◆ Exercise task ◆
Retype the records word for word, starting with the line that contains "Select the highlighted third page dot" and going on through the line that contains "Open the QCOM symbol link", both included, and leave the pictures out of your answer.

[START Dataset entries]

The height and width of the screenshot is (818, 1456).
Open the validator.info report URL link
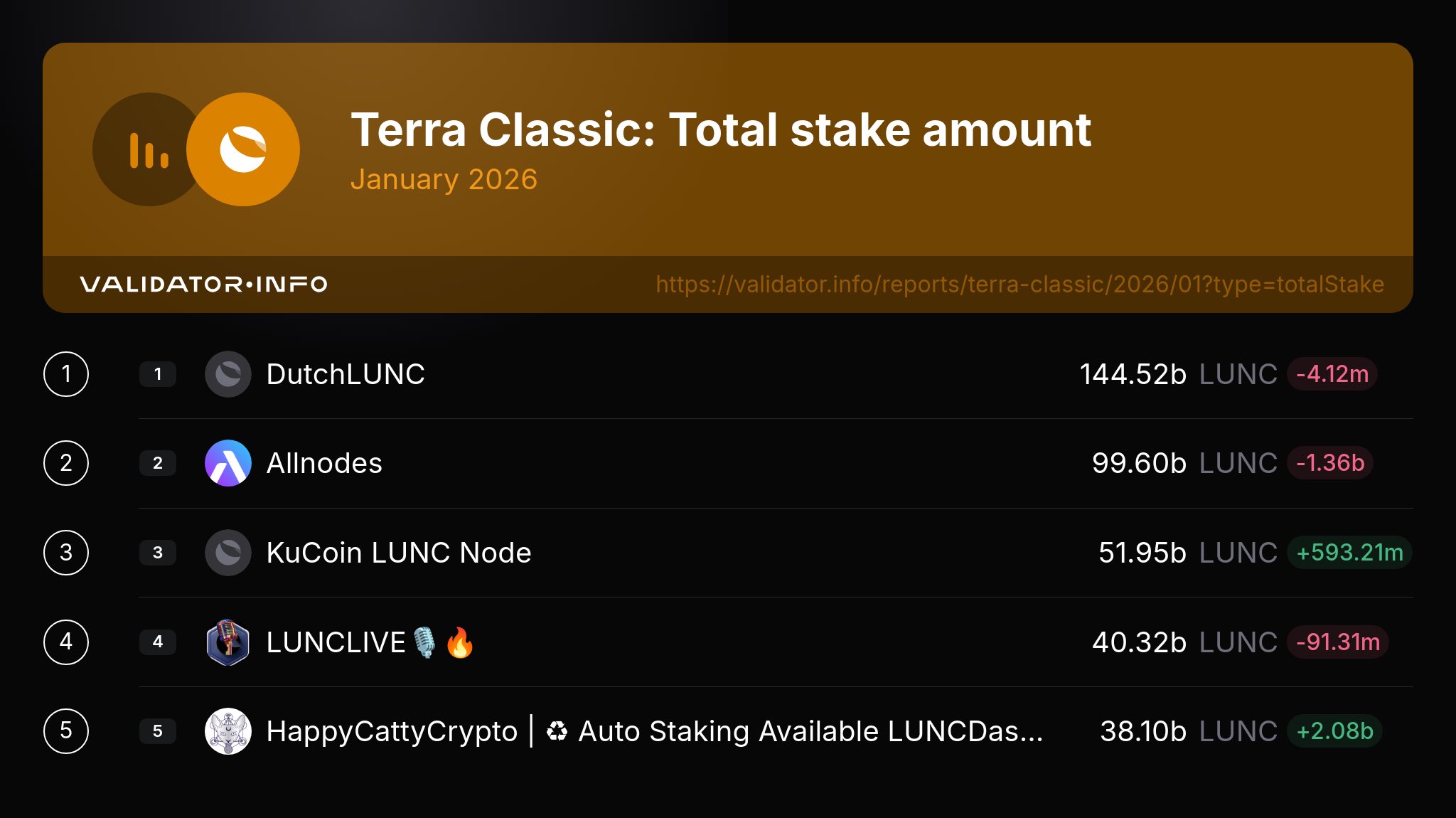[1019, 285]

[END Dataset entries]
[START Dataset entries]

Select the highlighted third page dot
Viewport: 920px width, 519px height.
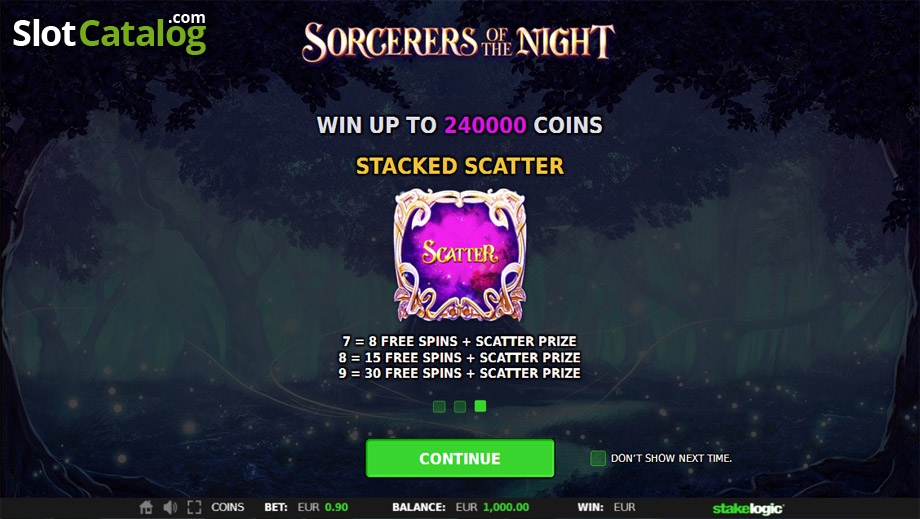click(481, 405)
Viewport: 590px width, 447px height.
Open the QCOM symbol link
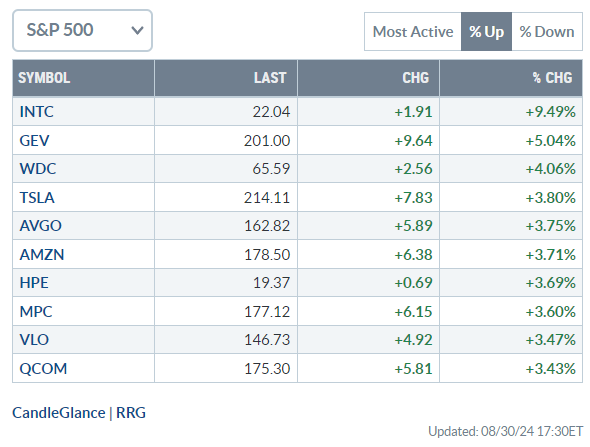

[END Dataset entries]
[START Dataset entries]

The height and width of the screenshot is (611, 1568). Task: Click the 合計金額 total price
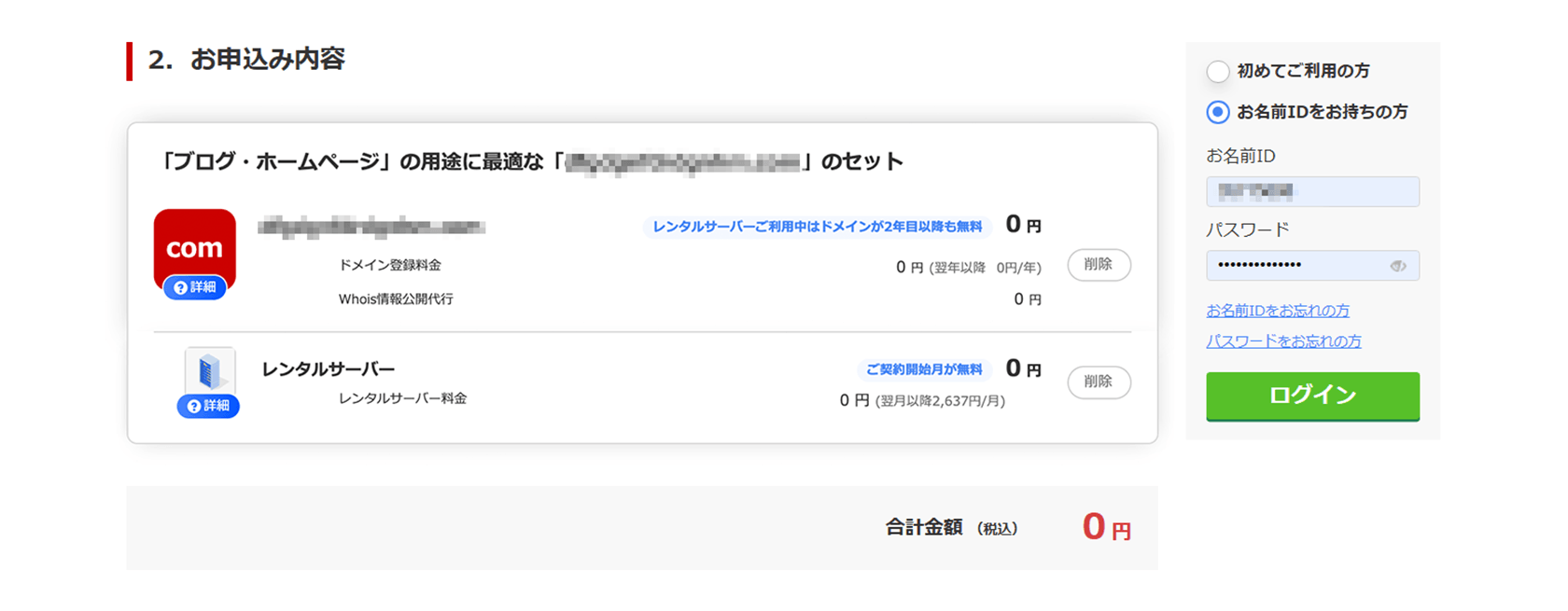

[END Dataset entries]

◆ Exercise output ◆
Select the highlighted third page dot
Viewport: 920px width, 519px height.
click(481, 405)
Viewport: 590px width, 447px height.
Open the QCOM symbol link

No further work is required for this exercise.